--- Estratto del documento ---
ARGO, IL CANE DEGLI SCAVI DI POMPEI, SUL PONTE DELL’ARCOBALENO di Giuseppe Di Leva. E così se n’è andato pure Argo, l’ultimo cane di Pompei, l’ultimo custode silenzioso. Assorto in un sonno invincibile già da giorni, il cagnolone conosciuto da tutti quelli che lavorano o frequentano abitualmente l’antica città, si è poi addormentato per sempre, privando la città un tempo sacra a Venere del suo più silenzioso e fedele custode.
La scomparsa di Argo – compianta sui social come quella di un amico di tutti – è il cerchio che si chiude di una storia che è quasi vecchia come gli Scavi pompeiani ai tempi del turismo di massa. Eh sì, perché la vicenda dei cani che gironzolavano per strade e domus di Pompei è stata sempre croce dei soprintendenti e direttori degli Scavi, ma delizia di milioni di visitatori, fino a quegli ultimi che hanno accarezzato amorevolmente il manto invecchiato di Argo.
--- Righe di dati ---
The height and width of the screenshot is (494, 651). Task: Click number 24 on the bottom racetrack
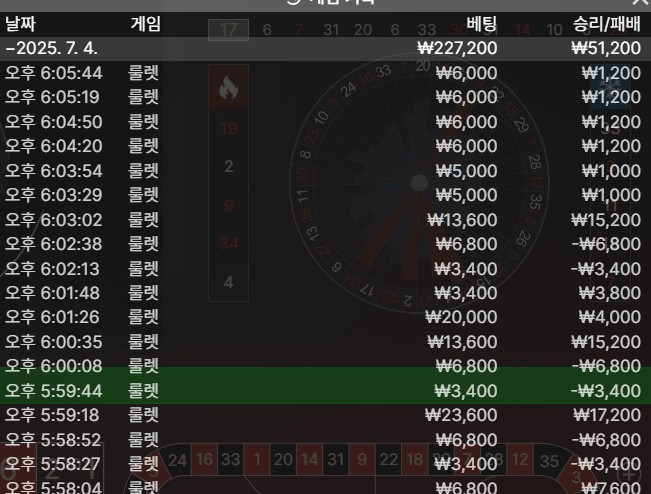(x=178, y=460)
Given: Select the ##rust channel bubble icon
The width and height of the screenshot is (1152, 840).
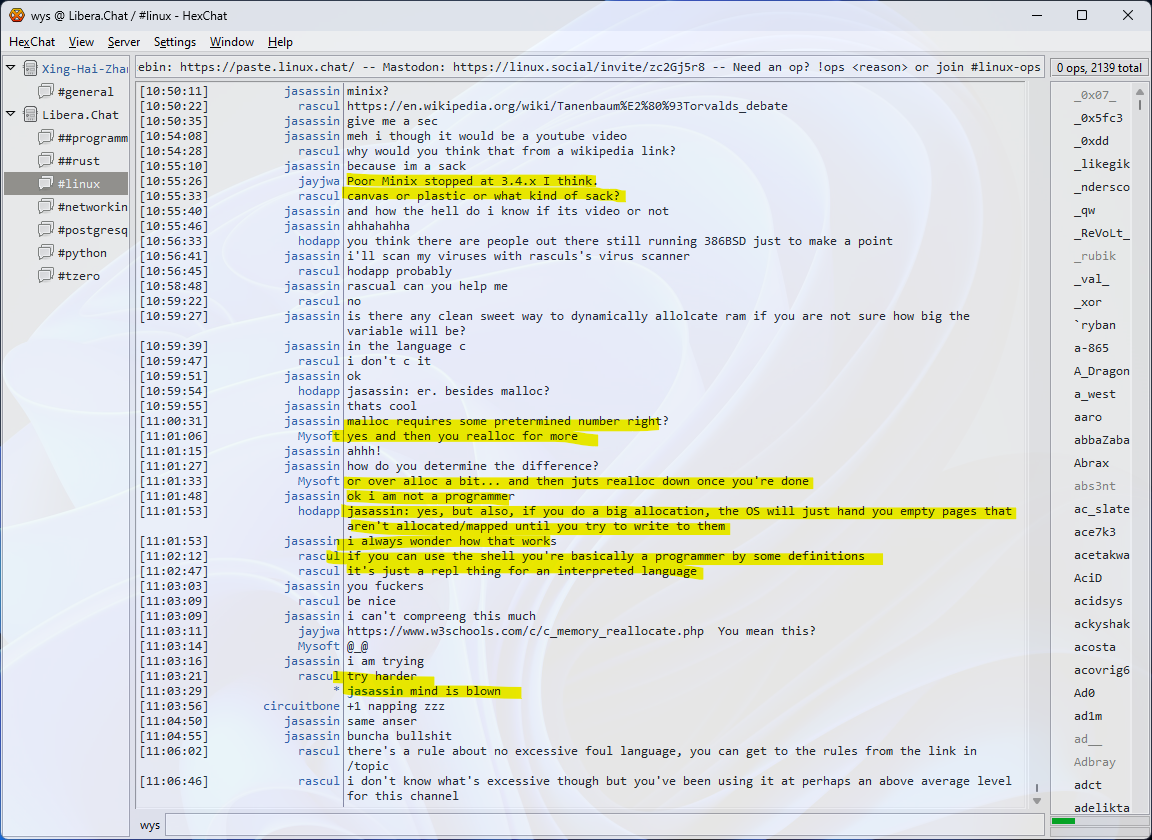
---
### Esercizi da svolgere
**a.** Traduci in inglese questa frase dell'articolo su Argo: "E così se n’è andato pure Argo, l’ultimo cane di Pompei, l’ultimo custode silenzioso."
**b.** Secondo l'articolo su Argo, per chi la vicenda dei cani che giravano per Pompei è stata sempre una croce?
**c.** Riprendi l'articolo su Argo a partire dall'ultima frase riportata.

### Risposte agli esercizi
**a.** And so Argo too has gone, the last dog of Pompeii, the last silent guardian.

**b.** Per i soprintendenti e i direttori degli Scavi.

**c.**
Argo e le denunce per il randagismo
A risolvere l’annosa questione, ci aveva provato già Baldo Conticello che, al principio degli anni novanta del secolo scorso, denunciava la difficoltà di affrontare in maniera risolutiva il problema del randagismo nell’area archeologica. “Contro i cani, invece, non posso far nulla. Si infilano sotto le reti metalliche perché la gente dà loro da mangiare. Io non li posso cacciare: se morsicano una guida finisco nei guai. Così ogni anno scrivo all’Usi, che non si fa mai vedere” (Settembre 1993). Stessa sorte toccò al suo successore Pier Giovanni Guzzo.
Il Progetto “(C)Ave Canem – Adotta Meleagro”
Si dovette aspettare solo l’epoca del Commissario Delegato per l’area archeologica di Napoli e Pompei Marcello Fiori quando, nel novembre del 2009, tra un contestatissimo restauro del Teatro Grande e il progetto di realtà virtuale nella domus di Giulio Polibio, spuntò dal cappello a cilindro “(C)Ave Canem – Adotta Meleagro”, il programma che avrebbe per sempre risolto il problema del randagismo negli Scavi pompeiani.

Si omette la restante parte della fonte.